The first day we watched a video and sat around for 90 minutes. I read my book. We all got called back for the afternoon session at 12:30. Then we got divided into two groups and the extras got let go. Then I sat around until the officer came to take us to a court room. Jury room seats are very uncomfortable for hours at a time. But it's not nearly as uncomfortable as the wooden benches in the courtroom. My piriformis was very, very unhappy. I sat on a wooden bench for several hours watching random jurors get called up for a jury. They never called my number, so I got dismissed after they swore everyone in around 4 p.m. But I couldn't read when I was in there...

On Tuesday, I got called back again with half of the jury pool. This time I sat in the jury room from 8:30 until just about 11 a.m. I noticed the three people who I knew the day before weren't there. So I guessed they must have gotten put on a jury for that morning. I finished book 1. Then she came down and said we were dismissed, so I'm guessing the case got settled or dismissed. This morning it was exactly the same thing, but they had summoned all of us in and we sat around for two hours until they excused about 2/3 of us.

There is totally nothing sexy about this process. I wasn't expecting Ally McBeal or Boston Legal or anything. But seriously, this is insane.

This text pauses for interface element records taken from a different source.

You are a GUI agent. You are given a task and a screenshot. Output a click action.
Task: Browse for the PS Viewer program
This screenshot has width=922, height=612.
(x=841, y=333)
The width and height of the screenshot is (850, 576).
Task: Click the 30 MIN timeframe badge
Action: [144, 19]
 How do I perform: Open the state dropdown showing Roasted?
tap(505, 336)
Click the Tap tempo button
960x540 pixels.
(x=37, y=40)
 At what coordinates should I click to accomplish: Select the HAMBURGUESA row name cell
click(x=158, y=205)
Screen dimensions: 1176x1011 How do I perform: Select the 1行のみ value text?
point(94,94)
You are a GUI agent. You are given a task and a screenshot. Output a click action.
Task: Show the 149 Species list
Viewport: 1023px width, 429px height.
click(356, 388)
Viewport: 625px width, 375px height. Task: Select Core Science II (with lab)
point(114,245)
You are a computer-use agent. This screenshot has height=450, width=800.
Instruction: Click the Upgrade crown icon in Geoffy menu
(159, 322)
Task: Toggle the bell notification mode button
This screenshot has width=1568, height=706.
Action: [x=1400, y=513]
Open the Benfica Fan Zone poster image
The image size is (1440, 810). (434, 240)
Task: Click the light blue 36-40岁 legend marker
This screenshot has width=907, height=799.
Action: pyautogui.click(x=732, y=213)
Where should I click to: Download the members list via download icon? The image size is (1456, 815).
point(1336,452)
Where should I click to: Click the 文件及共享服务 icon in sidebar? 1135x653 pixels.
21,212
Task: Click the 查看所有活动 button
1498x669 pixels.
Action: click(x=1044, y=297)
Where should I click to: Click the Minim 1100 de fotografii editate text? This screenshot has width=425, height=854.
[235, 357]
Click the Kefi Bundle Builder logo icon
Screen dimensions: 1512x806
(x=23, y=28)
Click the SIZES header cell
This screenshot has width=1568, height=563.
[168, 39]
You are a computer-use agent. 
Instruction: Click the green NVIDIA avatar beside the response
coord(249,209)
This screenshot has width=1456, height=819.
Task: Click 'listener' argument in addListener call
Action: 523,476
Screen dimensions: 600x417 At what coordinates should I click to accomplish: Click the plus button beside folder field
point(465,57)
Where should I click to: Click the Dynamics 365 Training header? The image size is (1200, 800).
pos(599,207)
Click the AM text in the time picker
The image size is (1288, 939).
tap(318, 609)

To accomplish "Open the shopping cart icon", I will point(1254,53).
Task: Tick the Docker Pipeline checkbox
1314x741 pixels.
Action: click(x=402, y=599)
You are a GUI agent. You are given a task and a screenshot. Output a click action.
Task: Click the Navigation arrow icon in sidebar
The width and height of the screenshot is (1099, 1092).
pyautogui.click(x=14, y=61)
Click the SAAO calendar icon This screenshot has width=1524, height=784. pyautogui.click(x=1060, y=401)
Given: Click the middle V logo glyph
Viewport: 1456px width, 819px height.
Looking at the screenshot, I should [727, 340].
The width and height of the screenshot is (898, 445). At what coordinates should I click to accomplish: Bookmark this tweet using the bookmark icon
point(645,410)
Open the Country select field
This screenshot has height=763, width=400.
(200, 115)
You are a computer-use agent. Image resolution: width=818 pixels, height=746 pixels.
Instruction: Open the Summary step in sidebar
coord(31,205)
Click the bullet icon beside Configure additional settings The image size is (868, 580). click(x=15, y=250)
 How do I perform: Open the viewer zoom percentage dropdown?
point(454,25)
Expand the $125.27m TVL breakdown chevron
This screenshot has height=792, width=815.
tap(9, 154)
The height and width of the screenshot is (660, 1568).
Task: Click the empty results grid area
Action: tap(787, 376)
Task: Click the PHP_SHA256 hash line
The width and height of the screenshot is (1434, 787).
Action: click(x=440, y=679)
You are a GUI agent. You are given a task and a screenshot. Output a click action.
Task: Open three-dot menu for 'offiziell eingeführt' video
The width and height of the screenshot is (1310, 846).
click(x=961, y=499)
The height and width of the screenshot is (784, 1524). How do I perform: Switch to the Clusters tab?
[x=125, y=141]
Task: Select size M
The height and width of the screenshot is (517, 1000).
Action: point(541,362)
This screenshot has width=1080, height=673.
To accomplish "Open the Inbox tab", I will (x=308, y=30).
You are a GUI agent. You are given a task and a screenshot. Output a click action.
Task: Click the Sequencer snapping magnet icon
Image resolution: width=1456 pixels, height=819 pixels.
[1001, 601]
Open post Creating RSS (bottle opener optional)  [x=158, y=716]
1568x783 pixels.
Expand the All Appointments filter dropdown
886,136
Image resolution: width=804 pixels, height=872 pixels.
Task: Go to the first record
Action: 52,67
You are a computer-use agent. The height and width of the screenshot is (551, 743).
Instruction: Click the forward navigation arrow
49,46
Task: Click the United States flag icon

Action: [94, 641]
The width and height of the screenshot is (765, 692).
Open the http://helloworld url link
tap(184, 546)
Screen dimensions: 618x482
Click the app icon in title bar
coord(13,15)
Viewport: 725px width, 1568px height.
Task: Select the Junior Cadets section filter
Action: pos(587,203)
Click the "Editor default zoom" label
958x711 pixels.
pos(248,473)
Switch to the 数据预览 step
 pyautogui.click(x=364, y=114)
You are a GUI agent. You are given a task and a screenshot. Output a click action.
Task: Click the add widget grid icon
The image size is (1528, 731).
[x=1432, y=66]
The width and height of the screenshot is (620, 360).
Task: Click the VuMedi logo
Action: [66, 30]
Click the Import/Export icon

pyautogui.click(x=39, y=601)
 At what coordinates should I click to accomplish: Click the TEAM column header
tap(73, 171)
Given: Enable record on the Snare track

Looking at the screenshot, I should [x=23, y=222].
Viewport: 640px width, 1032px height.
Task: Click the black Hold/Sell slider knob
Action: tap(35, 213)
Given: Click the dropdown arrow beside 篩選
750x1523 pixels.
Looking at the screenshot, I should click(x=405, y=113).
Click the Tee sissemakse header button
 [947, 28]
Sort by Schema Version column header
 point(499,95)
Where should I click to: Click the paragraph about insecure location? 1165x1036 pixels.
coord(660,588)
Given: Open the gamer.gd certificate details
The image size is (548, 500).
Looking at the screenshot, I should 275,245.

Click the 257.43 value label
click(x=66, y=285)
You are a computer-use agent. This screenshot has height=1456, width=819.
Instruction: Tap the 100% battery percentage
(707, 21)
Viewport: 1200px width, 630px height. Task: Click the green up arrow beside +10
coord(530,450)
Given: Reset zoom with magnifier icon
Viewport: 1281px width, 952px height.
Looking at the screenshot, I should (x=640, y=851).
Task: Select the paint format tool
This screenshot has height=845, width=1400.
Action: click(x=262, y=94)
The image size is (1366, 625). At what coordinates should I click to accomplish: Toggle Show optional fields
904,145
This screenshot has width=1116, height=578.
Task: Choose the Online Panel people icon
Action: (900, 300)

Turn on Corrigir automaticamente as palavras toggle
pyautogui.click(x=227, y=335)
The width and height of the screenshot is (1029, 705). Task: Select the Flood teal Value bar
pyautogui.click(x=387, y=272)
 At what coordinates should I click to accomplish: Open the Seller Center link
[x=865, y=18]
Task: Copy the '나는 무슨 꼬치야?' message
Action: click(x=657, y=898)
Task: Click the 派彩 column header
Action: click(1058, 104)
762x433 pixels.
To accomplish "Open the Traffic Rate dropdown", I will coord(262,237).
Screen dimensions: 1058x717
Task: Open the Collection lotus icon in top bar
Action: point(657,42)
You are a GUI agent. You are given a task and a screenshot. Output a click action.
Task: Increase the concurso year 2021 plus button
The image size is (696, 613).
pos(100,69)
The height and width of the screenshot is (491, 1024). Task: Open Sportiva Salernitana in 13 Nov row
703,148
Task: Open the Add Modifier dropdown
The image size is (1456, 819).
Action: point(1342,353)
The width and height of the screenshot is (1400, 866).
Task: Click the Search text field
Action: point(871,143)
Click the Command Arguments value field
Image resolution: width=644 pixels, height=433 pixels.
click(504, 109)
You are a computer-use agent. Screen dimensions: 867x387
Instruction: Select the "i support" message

They built this new courthouse expansion a few years ago, they couldn't have put in a few comfy chairs for jurors to sit in to avoid sciatica outbreaks and drink coffee to stay awake while they waited for hours? Maybe offer up some power outlets and wifi for our laptops (which are allowed even though phones aren't). You could tell today that people were getting tired because they actually started talking. Well, correction, one juror started talking and then he traveled around the room getting to know everyone else. Extroverted individual clearly going through withdrawal. Me, I started reading book 2.

Tomorrow I'm supposed to have my doctor's appointment for my IUD. I know because I have crap luck that I'm going to end up calling Planned Parenthood during the lunch break to reschedule the appointment. But since we've been released 2/3 days and had the afternoon free, I'm going to wait it out and see how it goes.

Hopefully, I'll get a chance to feel more "Power to the People" on Thursday or Friday. Because the participating electorate on Tuesday was depressing. People clearly can't be bothered any more. They think they have more important things to do, and maybe they do if they're rescuing people from fire or saving babies. But I'm feeling pretty Joe Schmo hanging in the jury box, and although it's uncomfortable, it's okay by me.


Charles said...

Just curious, is it illegal to, say, you really like to put everyone in jail no matter what they did? Or what if you believe the law has no authority whatsoever? Just trying to get some advice for what I should do when they call me.

Looseyfur said...

They actually ask you those kinds of questions a crazy amount of times. They go over it when they show the video.

The judge reminds you at least six times that the accused is presumed innocent. The defense attorney asks the questions at least one or two different ways. Then if there's a flag... like I got brought into a DV case where people had to admit if they knew someone who was an alleged abuser or a survivor/victim, then they have to start over again with a line of questions to see if you really think you can be unbiased and come to a verdict based on the facts.

If there's a whiff of anything else, the judge excuses you immediately.

The Fearless Freak said...

Guilty! Everyone is guilty! They wouldn't be there if they weren't. Defendant, Plaintiff, everyone of those bastards are guilty. Can I go home now? :)

Hopefully you either get dismissed early or get a really awesome and interesting case.